More clouds and rain prevented further cycling. The day was thus spent running errands, shopping, shipping, and resting. After visiting the only place of Internet access in town, Raul and Lauren took the train to Bern. Here, they took shelter from the rain under the arcades while they shopped. The only shopping they did, though, was at a giant Coop. Their intent was to stock up on their favorite Swiss products and ship them home to be enjoyed later. They purchased soaps, syrups for juices, large jars of Nutella, and several kinds of chocolates. They looked for a hardware store in which to purchase a cowbell, but the tourist information person sent them to a “software” store instead–Apple. They spent a while at the post office packing their purchases into two large boxes and wrapping everything carefully in newspaper.
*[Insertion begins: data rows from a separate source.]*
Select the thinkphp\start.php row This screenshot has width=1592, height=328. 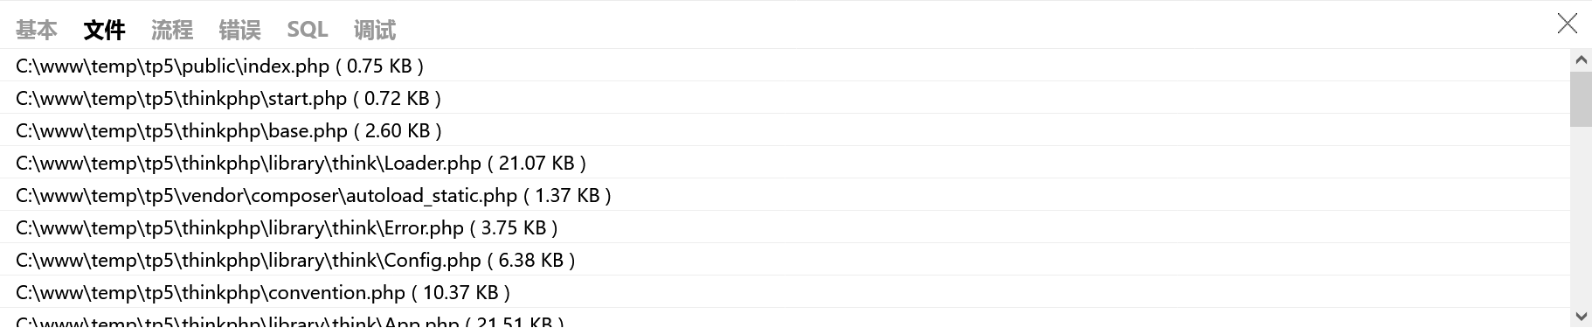point(785,98)
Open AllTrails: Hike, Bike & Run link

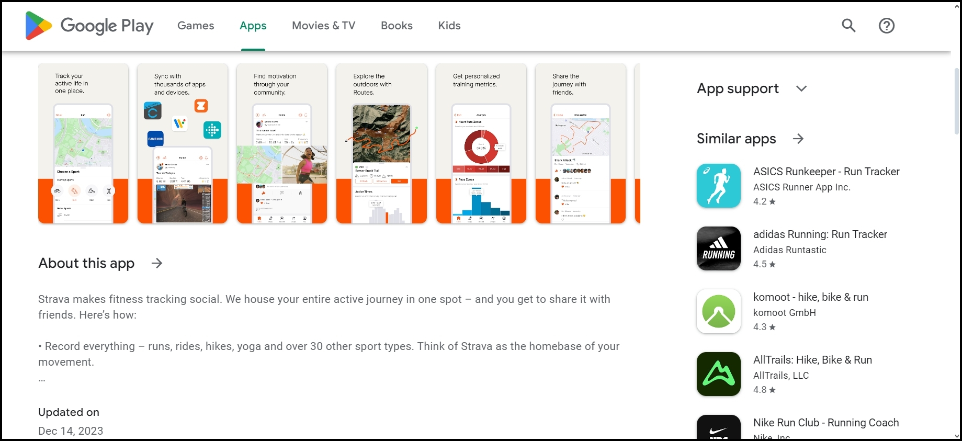click(812, 360)
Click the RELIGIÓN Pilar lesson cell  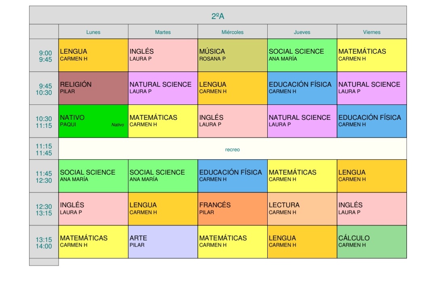pyautogui.click(x=93, y=88)
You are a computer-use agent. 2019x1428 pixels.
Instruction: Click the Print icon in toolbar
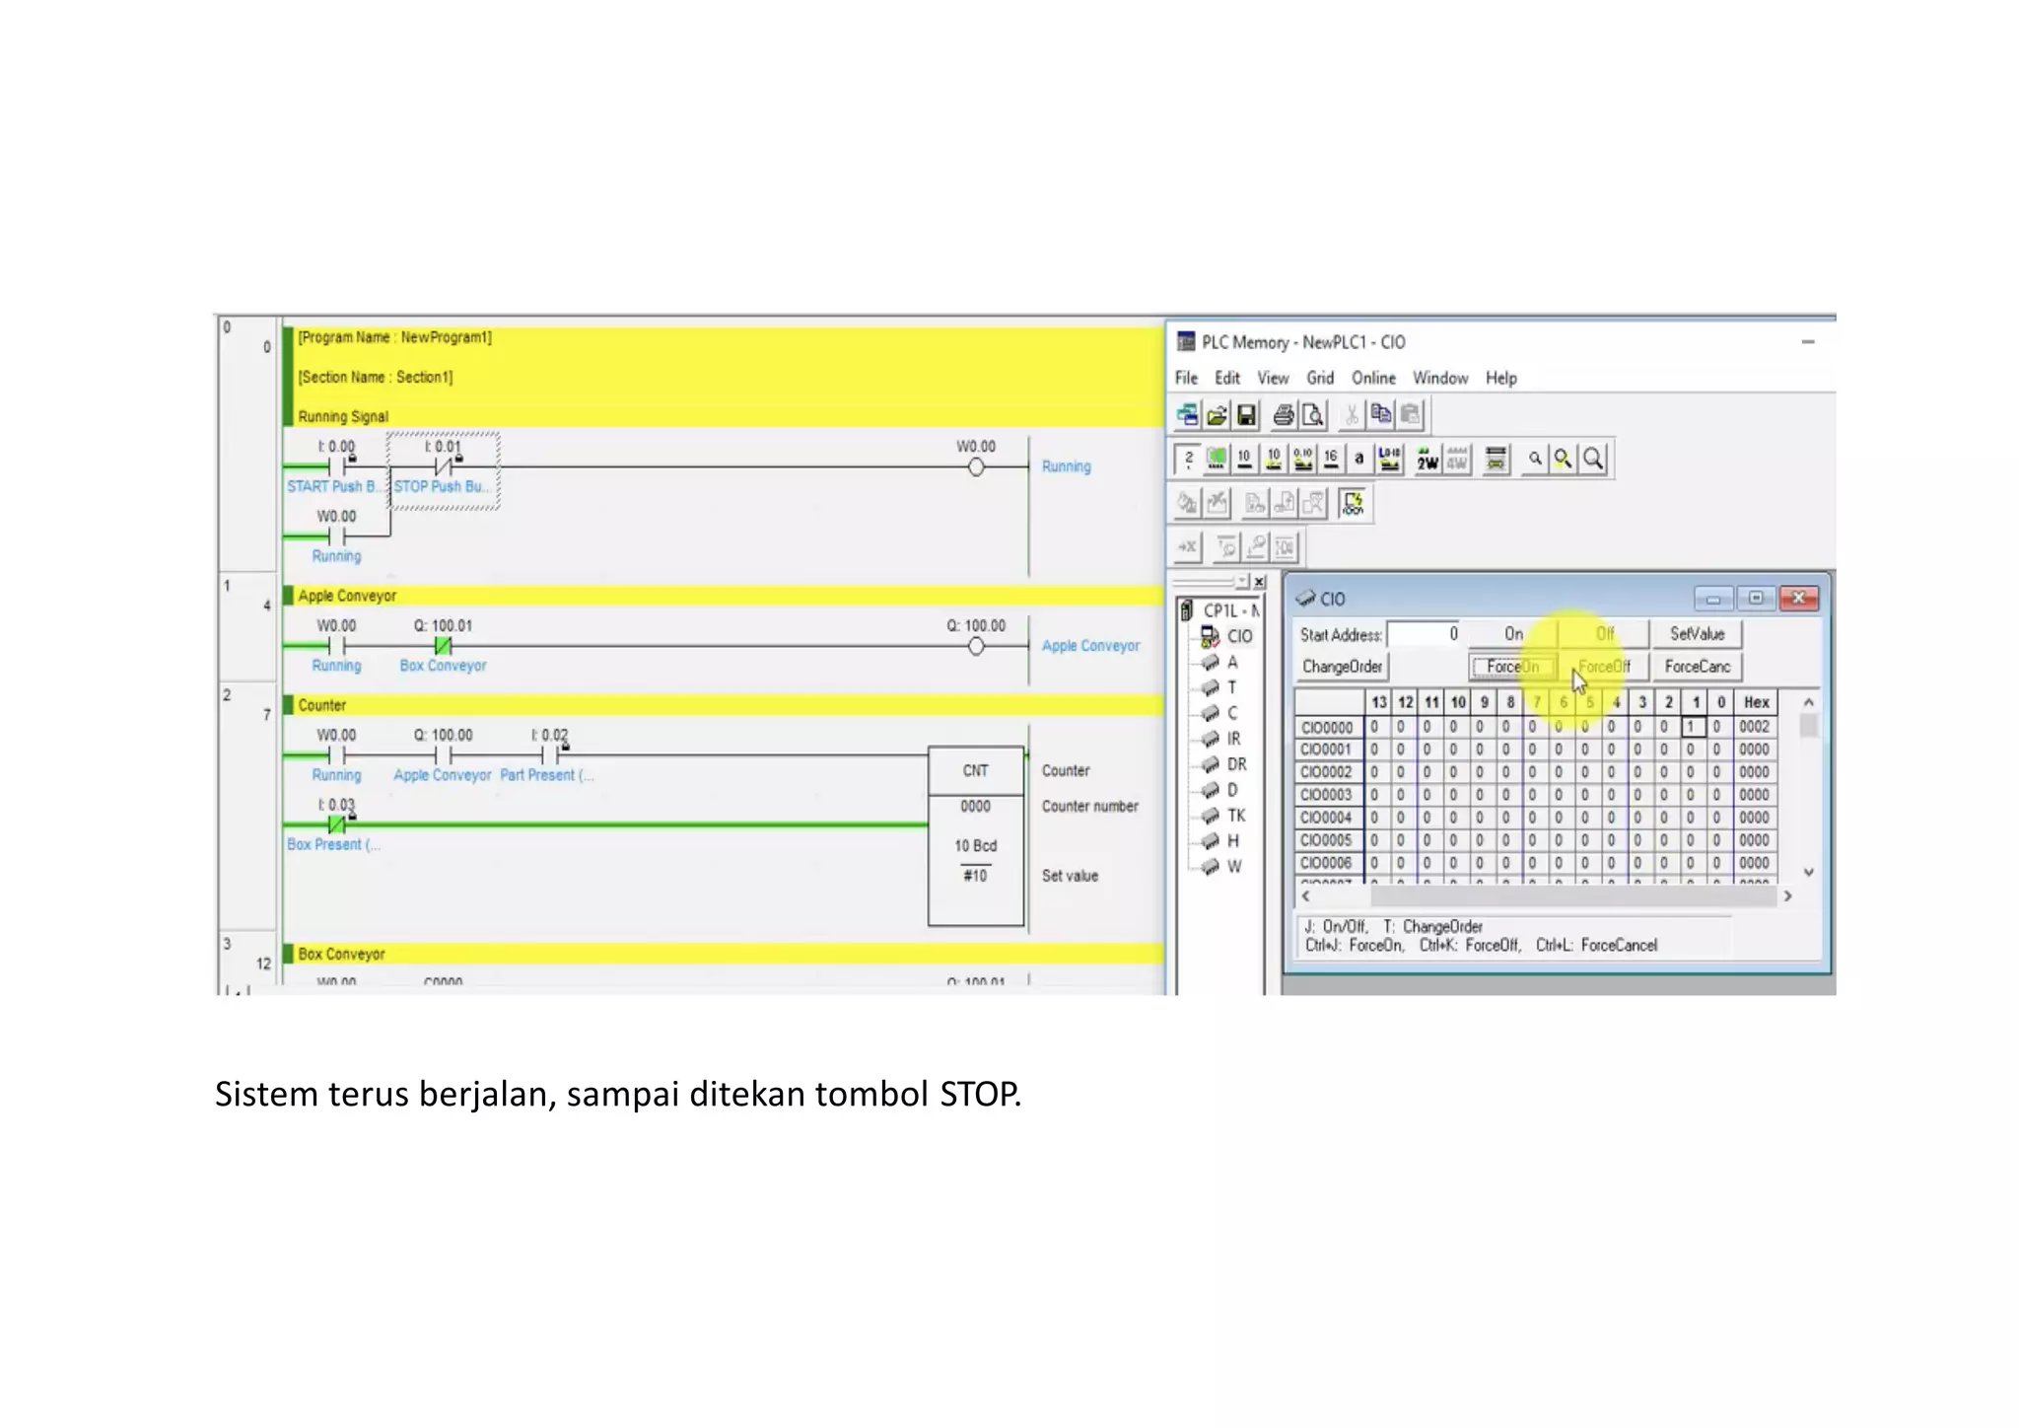point(1283,415)
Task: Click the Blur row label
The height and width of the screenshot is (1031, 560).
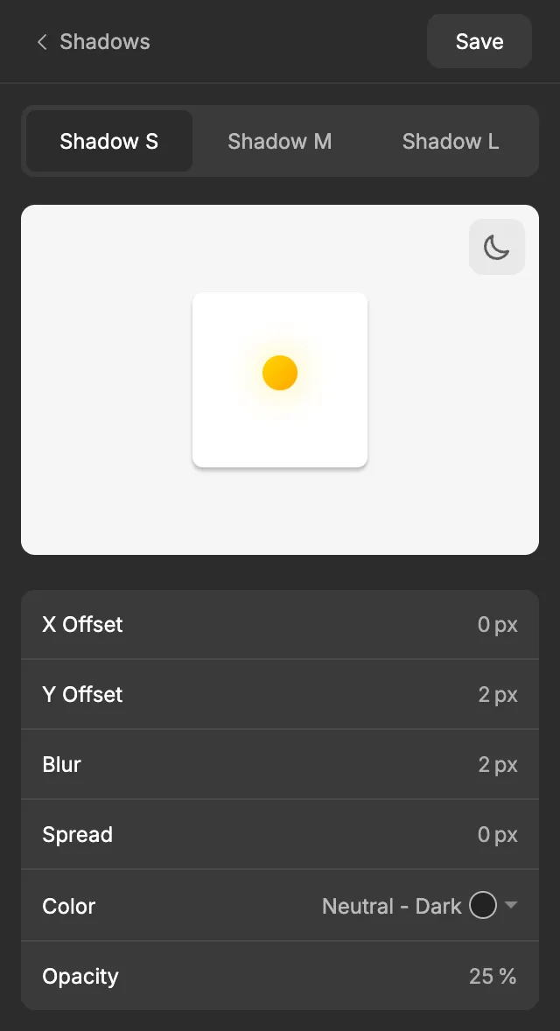Action: [62, 764]
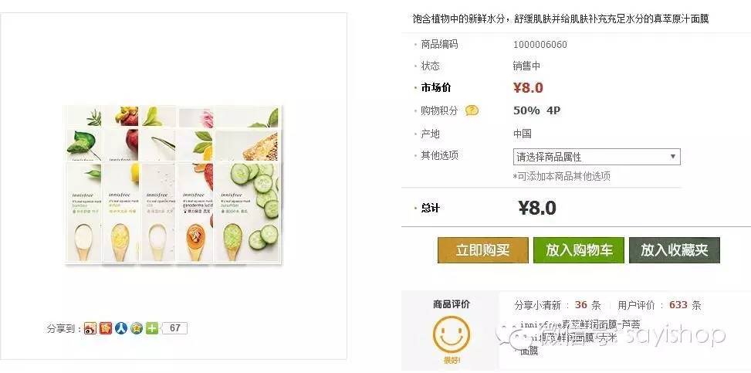Click the red market price ¥8.0
Screen dimensions: 751x373
[528, 88]
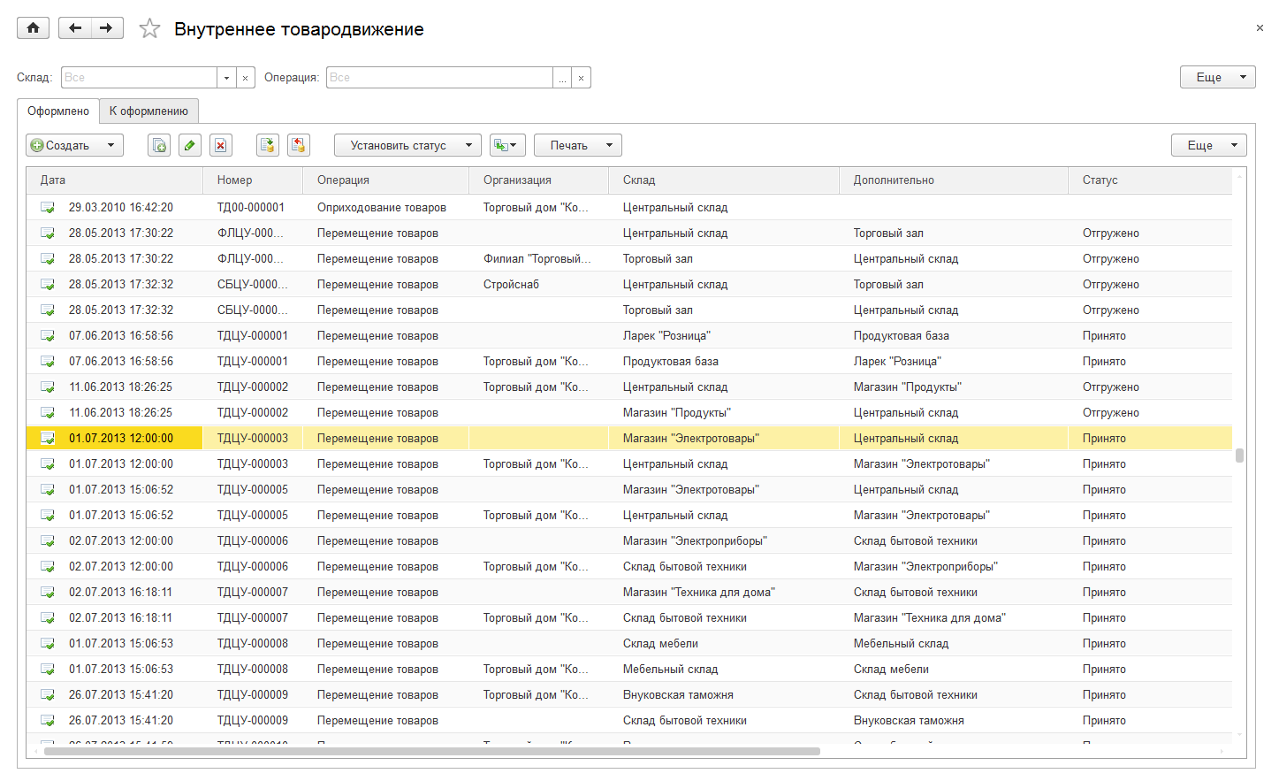
Task: Add page to favorites with the star
Action: click(x=150, y=29)
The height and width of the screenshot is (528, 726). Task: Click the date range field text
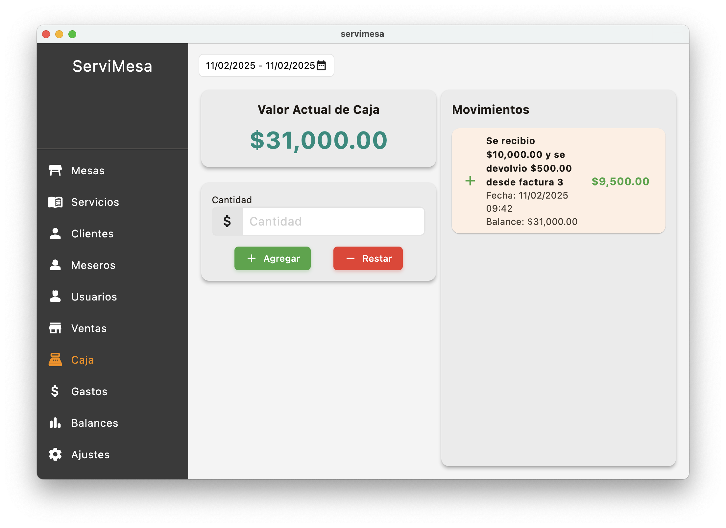click(260, 65)
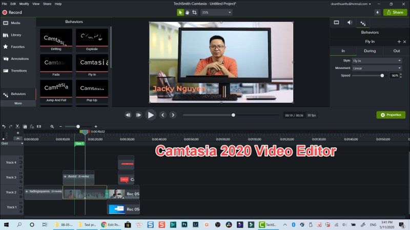Undo the last action on the timeline toolbar
Image resolution: width=410 pixels, height=230 pixels.
(4, 126)
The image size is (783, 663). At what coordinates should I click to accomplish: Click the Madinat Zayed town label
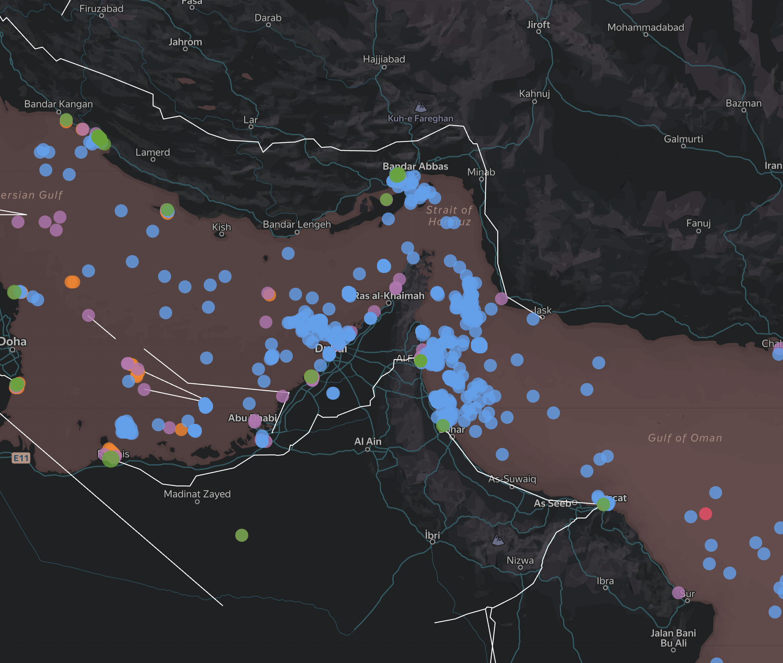[197, 494]

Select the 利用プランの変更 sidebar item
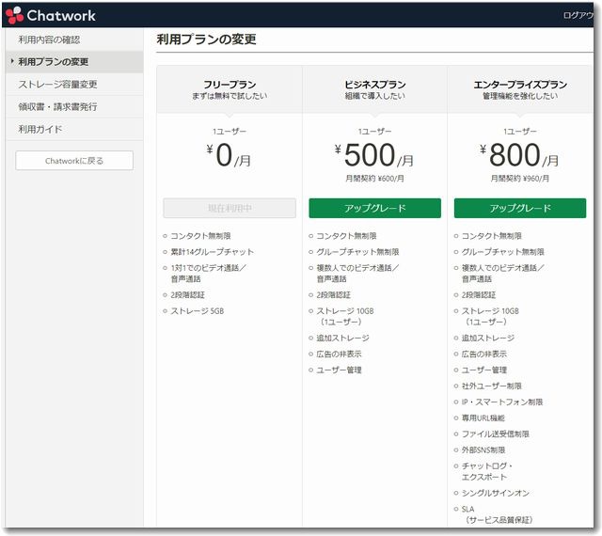click(x=54, y=62)

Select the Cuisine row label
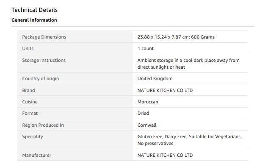30,102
They hope the boxes make it home.

Before returning to Murten, Raul got the location of a real hardware store 20 minutes from Bern by train. They plan to go there tomorrow. While they waited for the train to Murten, Lauren bought a chocolate muffin, and Raul said he did not want any of it. As she normally does, Lauren ate all around the muffin, saving the icing on top and the chocolate cream in the middle for one last, delicious bite. Then Raul greedily snatched it away and swallowed it whole. Stinking Raul!

In Murten, they strolled on the ramparts some more before finishing the night with dinner at an Italian place. It was a bit of a challenge with the drink orders. Lauren asked for tap water, and Raul wanted a bottle of carbonated water, as well as a glass of water with mint syrup. They were given a glass of still water with mint syrup for Lauren, and a glass of carbonated water with mint syrup for Raul.

A final note: Raul and Lauren are the only English-speaking tourists they have encountered in Murten. It’s nice to be away from the popular places for a few days.